GIVEN TASK:
Reproduce every one of the following items word for word, keeping each line as it appears.

INPUT RECORDS:
────────────────

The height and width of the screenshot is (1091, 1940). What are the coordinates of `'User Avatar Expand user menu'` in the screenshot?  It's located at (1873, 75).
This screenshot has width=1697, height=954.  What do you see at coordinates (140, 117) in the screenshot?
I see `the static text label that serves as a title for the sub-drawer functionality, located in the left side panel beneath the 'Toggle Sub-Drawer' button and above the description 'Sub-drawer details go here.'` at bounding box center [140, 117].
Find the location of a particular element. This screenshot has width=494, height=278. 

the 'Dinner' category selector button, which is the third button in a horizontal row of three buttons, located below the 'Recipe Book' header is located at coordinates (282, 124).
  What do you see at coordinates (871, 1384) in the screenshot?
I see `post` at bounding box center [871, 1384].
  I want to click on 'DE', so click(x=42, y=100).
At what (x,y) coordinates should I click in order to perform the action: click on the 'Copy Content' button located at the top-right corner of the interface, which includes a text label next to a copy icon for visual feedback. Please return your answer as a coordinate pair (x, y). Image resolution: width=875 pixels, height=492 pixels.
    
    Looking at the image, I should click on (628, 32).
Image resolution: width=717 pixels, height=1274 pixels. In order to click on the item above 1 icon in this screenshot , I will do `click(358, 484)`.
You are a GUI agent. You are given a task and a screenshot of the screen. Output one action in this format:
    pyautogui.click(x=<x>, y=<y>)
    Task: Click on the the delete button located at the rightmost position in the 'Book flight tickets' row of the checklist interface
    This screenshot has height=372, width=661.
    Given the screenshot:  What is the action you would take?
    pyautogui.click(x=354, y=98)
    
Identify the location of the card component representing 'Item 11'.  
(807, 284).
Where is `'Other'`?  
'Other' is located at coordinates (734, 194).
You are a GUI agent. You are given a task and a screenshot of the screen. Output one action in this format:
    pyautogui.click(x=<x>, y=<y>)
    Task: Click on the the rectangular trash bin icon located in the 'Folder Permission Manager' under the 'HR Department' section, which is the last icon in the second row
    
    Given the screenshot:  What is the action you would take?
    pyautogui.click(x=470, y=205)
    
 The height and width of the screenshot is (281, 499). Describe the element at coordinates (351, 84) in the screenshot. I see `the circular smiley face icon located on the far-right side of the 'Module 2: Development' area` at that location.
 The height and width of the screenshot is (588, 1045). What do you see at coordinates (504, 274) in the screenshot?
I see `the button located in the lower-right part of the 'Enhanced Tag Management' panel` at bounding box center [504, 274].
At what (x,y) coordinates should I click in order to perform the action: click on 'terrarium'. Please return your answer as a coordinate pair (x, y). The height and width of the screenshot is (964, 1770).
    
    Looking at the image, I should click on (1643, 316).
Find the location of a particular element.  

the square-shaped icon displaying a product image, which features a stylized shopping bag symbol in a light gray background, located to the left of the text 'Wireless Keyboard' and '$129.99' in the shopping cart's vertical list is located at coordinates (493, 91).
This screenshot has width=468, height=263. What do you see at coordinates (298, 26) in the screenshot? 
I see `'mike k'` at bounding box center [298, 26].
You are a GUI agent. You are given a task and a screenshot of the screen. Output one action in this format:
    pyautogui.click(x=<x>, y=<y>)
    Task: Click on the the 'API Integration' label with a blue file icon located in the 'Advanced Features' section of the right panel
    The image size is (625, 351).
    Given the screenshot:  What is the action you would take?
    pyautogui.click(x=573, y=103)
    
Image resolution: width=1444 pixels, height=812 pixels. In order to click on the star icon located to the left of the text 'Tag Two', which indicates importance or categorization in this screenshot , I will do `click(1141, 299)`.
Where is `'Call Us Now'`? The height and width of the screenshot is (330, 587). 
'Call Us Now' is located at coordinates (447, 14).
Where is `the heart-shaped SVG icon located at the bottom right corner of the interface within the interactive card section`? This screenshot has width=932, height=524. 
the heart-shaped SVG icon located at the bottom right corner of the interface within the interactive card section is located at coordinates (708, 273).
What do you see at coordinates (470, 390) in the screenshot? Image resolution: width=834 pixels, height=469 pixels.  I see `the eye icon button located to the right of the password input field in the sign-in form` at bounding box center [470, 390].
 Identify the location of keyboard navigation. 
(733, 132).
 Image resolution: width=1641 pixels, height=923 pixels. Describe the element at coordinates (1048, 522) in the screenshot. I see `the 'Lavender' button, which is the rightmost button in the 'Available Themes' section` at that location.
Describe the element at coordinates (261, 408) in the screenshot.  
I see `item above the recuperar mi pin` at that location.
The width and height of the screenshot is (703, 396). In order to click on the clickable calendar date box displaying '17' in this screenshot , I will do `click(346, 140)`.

────────────────

FULL ANSWER:
The height and width of the screenshot is (1091, 1940). What are the coordinates of `'User Avatar Expand user menu'` in the screenshot?  It's located at (1873, 75).
This screenshot has width=1697, height=954.  What do you see at coordinates (140, 117) in the screenshot?
I see `the static text label that serves as a title for the sub-drawer functionality, located in the left side panel beneath the 'Toggle Sub-Drawer' button and above the description 'Sub-drawer details go here.'` at bounding box center [140, 117].
Find the location of a particular element. This screenshot has width=494, height=278. 

the 'Dinner' category selector button, which is the third button in a horizontal row of three buttons, located below the 'Recipe Book' header is located at coordinates (282, 124).
  What do you see at coordinates (871, 1384) in the screenshot?
I see `post` at bounding box center [871, 1384].
  I want to click on 'DE', so click(x=42, y=100).
At what (x,y) coordinates should I click in order to perform the action: click on the 'Copy Content' button located at the top-right corner of the interface, which includes a text label next to a copy icon for visual feedback. Please return your answer as a coordinate pair (x, y). Image resolution: width=875 pixels, height=492 pixels.
    
    Looking at the image, I should click on (628, 32).
Image resolution: width=717 pixels, height=1274 pixels. In order to click on the item above 1 icon in this screenshot , I will do `click(358, 484)`.
You are a GUI agent. You are given a task and a screenshot of the screen. Output one action in this format:
    pyautogui.click(x=<x>, y=<y>)
    Task: Click on the the delete button located at the rightmost position in the 'Book flight tickets' row of the checklist interface
    This screenshot has height=372, width=661.
    Given the screenshot:  What is the action you would take?
    pyautogui.click(x=354, y=98)
    
Identify the location of the card component representing 'Item 11'.  
(807, 284).
Where is `'Other'`?  
'Other' is located at coordinates (734, 194).
You are a GUI agent. You are given a task and a screenshot of the screen. Output one action in this format:
    pyautogui.click(x=<x>, y=<y>)
    Task: Click on the the rectangular trash bin icon located in the 'Folder Permission Manager' under the 'HR Department' section, which is the last icon in the second row
    
    Given the screenshot:  What is the action you would take?
    pyautogui.click(x=470, y=205)
    
 The height and width of the screenshot is (281, 499). Describe the element at coordinates (351, 84) in the screenshot. I see `the circular smiley face icon located on the far-right side of the 'Module 2: Development' area` at that location.
 The height and width of the screenshot is (588, 1045). What do you see at coordinates (504, 274) in the screenshot?
I see `the button located in the lower-right part of the 'Enhanced Tag Management' panel` at bounding box center [504, 274].
At what (x,y) coordinates should I click in order to perform the action: click on 'terrarium'. Please return your answer as a coordinate pair (x, y). The height and width of the screenshot is (964, 1770).
    
    Looking at the image, I should click on (1643, 316).
Find the location of a particular element.  

the square-shaped icon displaying a product image, which features a stylized shopping bag symbol in a light gray background, located to the left of the text 'Wireless Keyboard' and '$129.99' in the shopping cart's vertical list is located at coordinates (493, 91).
This screenshot has width=468, height=263. What do you see at coordinates (298, 26) in the screenshot? 
I see `'mike k'` at bounding box center [298, 26].
You are a GUI agent. You are given a task and a screenshot of the screen. Output one action in this format:
    pyautogui.click(x=<x>, y=<y>)
    Task: Click on the the 'API Integration' label with a blue file icon located in the 'Advanced Features' section of the right panel
    The image size is (625, 351).
    Given the screenshot:  What is the action you would take?
    pyautogui.click(x=573, y=103)
    
Image resolution: width=1444 pixels, height=812 pixels. In order to click on the star icon located to the left of the text 'Tag Two', which indicates importance or categorization in this screenshot , I will do `click(1141, 299)`.
Where is `'Call Us Now'`? The height and width of the screenshot is (330, 587). 
'Call Us Now' is located at coordinates (447, 14).
Where is `the heart-shaped SVG icon located at the bottom right corner of the interface within the interactive card section`? This screenshot has width=932, height=524. 
the heart-shaped SVG icon located at the bottom right corner of the interface within the interactive card section is located at coordinates (708, 273).
What do you see at coordinates (470, 390) in the screenshot? Image resolution: width=834 pixels, height=469 pixels.  I see `the eye icon button located to the right of the password input field in the sign-in form` at bounding box center [470, 390].
 Identify the location of keyboard navigation. 
(733, 132).
 Image resolution: width=1641 pixels, height=923 pixels. Describe the element at coordinates (1048, 522) in the screenshot. I see `the 'Lavender' button, which is the rightmost button in the 'Available Themes' section` at that location.
Describe the element at coordinates (261, 408) in the screenshot.  
I see `item above the recuperar mi pin` at that location.
The width and height of the screenshot is (703, 396). In order to click on the clickable calendar date box displaying '17' in this screenshot , I will do `click(346, 140)`.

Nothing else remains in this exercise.